Our application of rigorous eligibility criteria to assure the internal validity of our findings has also imposed some potential limitations, particularly with respect to the generalizability of our results. First, our restriction to studies performed in adults means we are unable to extrapolate these findings to HCV-infected children. Second, our restriction to articles published in the English language means it is possible that complex interactions between ethnicity, HCV infection and the occurrence of diabetes could have been missed in particular ethnic groups if these findings were published exclusively in non-English language journals. However, only a small minority (6%) of studies reviewed were excluded specifically because they were not published in English. Further, 62% of all included studies were performed in countries where English is not the primary language. Third, we included only studies with a minimum total sample size of 200, with at least 100 exposed or cases and 100 controls or unexposed. We employed this criterion to help mitigate the potential for small study bias given the greater likelihood that small studies in particular will be published if they report significant or interesting results(58
). Although less than 12% of studies were specifically excluded due to sample size, it is therefore possible that our reported effect sizes might actually be increased if we had included these smaller studies. Finally, we selected only studies reporting on prevalence or incidence of overt diabetes. This has the advantage of robust and reproducible clinical definitions of the outcome of interest across studies. However, it can also underestimate the magnitude of the relationship between HCV infection and impaired glucose metabolism.

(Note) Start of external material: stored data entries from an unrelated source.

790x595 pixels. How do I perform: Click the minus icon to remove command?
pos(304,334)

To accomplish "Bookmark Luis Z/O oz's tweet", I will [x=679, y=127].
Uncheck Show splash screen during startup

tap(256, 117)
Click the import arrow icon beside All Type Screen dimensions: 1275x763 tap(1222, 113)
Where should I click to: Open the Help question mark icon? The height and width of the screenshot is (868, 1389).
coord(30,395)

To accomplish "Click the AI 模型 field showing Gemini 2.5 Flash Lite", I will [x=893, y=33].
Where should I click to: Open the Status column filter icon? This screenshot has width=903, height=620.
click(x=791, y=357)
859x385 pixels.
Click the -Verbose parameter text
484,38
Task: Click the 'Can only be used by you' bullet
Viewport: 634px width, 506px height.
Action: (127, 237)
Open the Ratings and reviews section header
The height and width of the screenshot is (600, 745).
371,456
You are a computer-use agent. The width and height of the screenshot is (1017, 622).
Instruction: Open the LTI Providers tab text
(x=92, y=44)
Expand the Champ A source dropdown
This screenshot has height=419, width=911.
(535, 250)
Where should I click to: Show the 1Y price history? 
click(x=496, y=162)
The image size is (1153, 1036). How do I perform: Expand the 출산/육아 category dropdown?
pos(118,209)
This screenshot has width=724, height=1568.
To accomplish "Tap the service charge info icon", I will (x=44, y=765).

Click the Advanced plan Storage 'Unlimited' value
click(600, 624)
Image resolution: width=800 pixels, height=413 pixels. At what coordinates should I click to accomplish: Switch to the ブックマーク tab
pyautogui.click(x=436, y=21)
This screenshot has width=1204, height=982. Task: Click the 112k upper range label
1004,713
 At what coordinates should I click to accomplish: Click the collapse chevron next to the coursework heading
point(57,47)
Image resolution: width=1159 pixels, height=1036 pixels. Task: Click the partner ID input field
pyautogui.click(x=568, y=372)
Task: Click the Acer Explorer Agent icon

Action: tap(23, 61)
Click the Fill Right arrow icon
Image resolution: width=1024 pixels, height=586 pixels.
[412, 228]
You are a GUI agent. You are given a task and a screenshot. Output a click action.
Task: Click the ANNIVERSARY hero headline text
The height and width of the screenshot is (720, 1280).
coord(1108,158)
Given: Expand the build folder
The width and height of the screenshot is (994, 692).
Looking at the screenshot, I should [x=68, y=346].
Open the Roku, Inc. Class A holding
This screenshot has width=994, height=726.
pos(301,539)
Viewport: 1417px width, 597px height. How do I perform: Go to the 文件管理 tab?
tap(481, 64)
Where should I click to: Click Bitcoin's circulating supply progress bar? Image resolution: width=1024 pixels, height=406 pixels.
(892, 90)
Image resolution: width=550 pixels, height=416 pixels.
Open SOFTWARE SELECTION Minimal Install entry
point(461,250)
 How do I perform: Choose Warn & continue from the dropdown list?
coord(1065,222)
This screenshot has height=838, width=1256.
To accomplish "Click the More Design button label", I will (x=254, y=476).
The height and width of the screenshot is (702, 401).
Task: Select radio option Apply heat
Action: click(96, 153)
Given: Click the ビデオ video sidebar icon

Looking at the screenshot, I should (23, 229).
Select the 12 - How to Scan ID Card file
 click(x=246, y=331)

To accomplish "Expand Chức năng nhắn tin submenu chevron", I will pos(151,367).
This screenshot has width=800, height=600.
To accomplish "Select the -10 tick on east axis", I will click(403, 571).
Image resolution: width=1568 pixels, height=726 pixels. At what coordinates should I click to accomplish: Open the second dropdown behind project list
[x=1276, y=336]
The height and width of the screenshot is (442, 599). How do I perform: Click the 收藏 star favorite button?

Other limitations are due to insufficient information provided by the eligible studies themselves. Dose-dependent effects could not be demonstrated because viral load and duration of HCV infection were not typically recorded. Other potentially important viral- (e.g., genotype) or host-related factors (e.g., family history of diabetes and visceral adiposity) could also not be examined. Additional prospective studies are therefore needed to determine what specific combination of viral- and host-related factors explain the observed excess risk of type II DM conveyed by HCV infection.
The findings of this meta-analysis could have important clinical implications. Given the demonstrated increased risk of diabetes conveyed by HCV infection, a strong case can be built for screening for glucose abnormalities in all HCV-infected individuals. Second, these data might provide a better insight into the overall burden of disease in chronic hepatitis C. Indeed, if risk of diabetes increases with the duration of exposure to HCV, then diabetes might become a prominent HCV-induced health problem in some patients like those with a low risk of fibrosis progression (e.g., women contaminated with HCV at a young age). Finally, since some reports have shown that HCV eradication improves insulin sensitivity(3
) and reduces the incidence of diabetes(59
), a reasonable inference would be that some HCV-infected patients at high risk of diabetes occurrence might benefit from antiviral therapy beyond hepatological reasons. Future work is needed in order to determine if diabetes could be prevented or reversed with successful HCV eradication.